EXTRACTED ENTRIES below:
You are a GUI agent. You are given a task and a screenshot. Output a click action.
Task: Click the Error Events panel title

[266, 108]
End of EXTRACTED ENTRIES.
EXTRACTED ENTRIES below:
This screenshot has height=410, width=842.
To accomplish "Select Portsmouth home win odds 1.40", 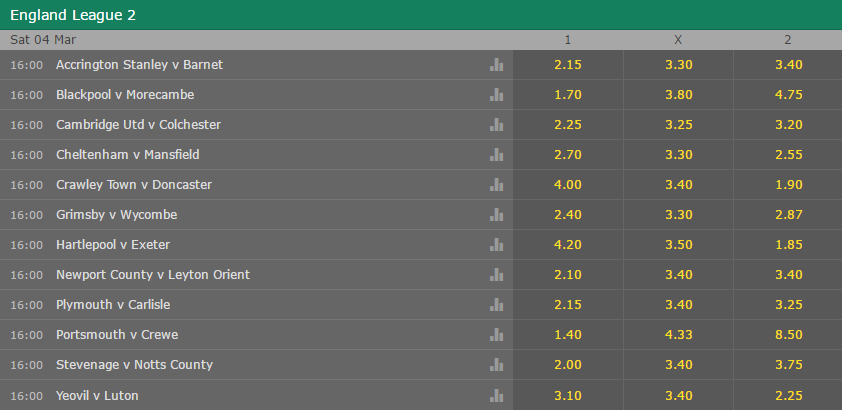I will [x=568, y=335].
End of EXTRACTED ENTRIES.
> REQUIRED ACTION:
Lines above that include the string "screenshot" need to be copied.

> SOLVED PROBLEM:
You are a GUI agent. You are given a task and a screenshot. Output a click action.
This screenshot has height=410, width=842.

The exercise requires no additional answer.